In a recent post, I lamented the frenetic violence and universal despair that fill so many recent movies. And in my first year of blogging, I commemorated the death of Ingmar Bergman, who perhaps first gave many Americans cause to be conscious of cinema as an art form.
In the recently released movie The White Ribbon ("Das Weisse Band"), director Michael Haneke demonstrates that both violence (mostly off-camera) and despair can be legitimate subjects, topics that leave the audience thinking and talking, rather than merely entertained and/or depressed. His cinematography recalls that of Bergman -- black and white chiaroscuro, stationary camera, long periods of virtual silence that help to develop mood and character. The black and white photography is the most beautiful use of that medium that I've seen in any recent film, at times even reminding me of the classic photography of wilderness scenery by Ansel Adams.
The movie takes place in a small, isolated German hamlet, immediately before World War I. The social structure of the village is dominated by the baron and his family, who employ most of the villagers; the Lutheran pastor; and, to a lesser extent, the village physician. The story is told from the perspective of a young, newly-arrived schoolteacher, who, decades later, as an old man, relates his recollections.
Strange, violent events occur throughout the film. The responsible parties are never identified, although at least two possible scenarios emerge. The children of the village seem, at least at first blush, to be perfectly normal kids for their time and place. But throughout the film, they are seen largely as a unit -- a swarm of children, childlike but somehow threatening. Like a Greek chorus, they observe the life of the village and the disasters that ensue. But they are a silent chorus, one that observes but does not comment. This image as dramatic chorus is echoed in the final scene of the film as the boys of the village, gathered in the church balcony, hover over the still stoic but now devastated congregatation, singing the ironically triumphal hymn, A Mighty Fortress is Our God.

* SOURCE MATERIAL
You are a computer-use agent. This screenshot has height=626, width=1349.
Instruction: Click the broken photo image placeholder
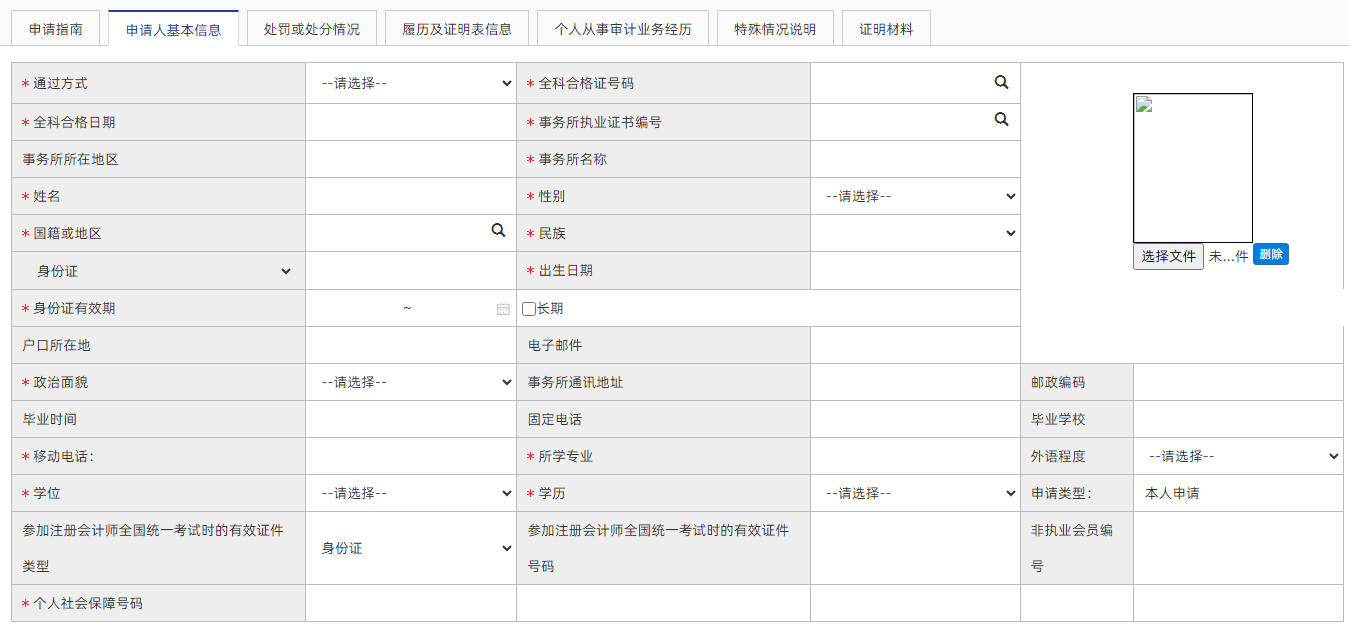pyautogui.click(x=1192, y=168)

* OBJECTIVE 1
Answer the following from the review of The White Ribbon.
(a) Where and when does the movie take place?
(b) From whose perspective is the story told?
(c) Which hymn do the boys of the village sing in the final scene?
* OBJECTIVE 2
Decide whether each statement agrees with the review of The White Ribbon, and support each answer with a quotation.
(a) Most of the violence in the film is shown on camera.
(b) The film eventually identifies who is responsible for the strange, violent events.
(c) The film is photographed in black and white.
* OBJECTIVE 3
Reproduce word for word everything in the review of The White Ribbon from "In the recently" down to "by Ansel Adams.".

* COMPLETE OUTPUT 1
(a) In a small, isolated German hamlet, immediately before World War I.
(b) From the perspective of a young, newly-arrived schoolteacher, who relates his recollections decades later as an old man.
(c) A Mighty Fortress is Our God.

* COMPLETE OUTPUT 2
(a) No: "both violence (mostly off-camera) and despair can be legitimate subjects"
(b) No: "The responsible parties are never identified"
(c) Yes: "The black and white photography is the most beautiful use of that medium that I've seen in any recent film"

* COMPLETE OUTPUT 3
In the recently released movie The White Ribbon ("Das Weisse Band"), director Michael Haneke demonstrates that both violence (mostly off-camera) and despair can be legitimate subjects, topics that leave the audience thinking and talking, rather than merely entertained and/or depressed. His cinematography recalls that of Bergman -- black and white chiaroscuro, stationary camera, long periods of virtual silence that help to develop mood and character. The black and white photography is the most beautiful use of that medium that I've seen in any recent film, at times even reminding me of the classic photography of wilderness scenery by Ansel Adams.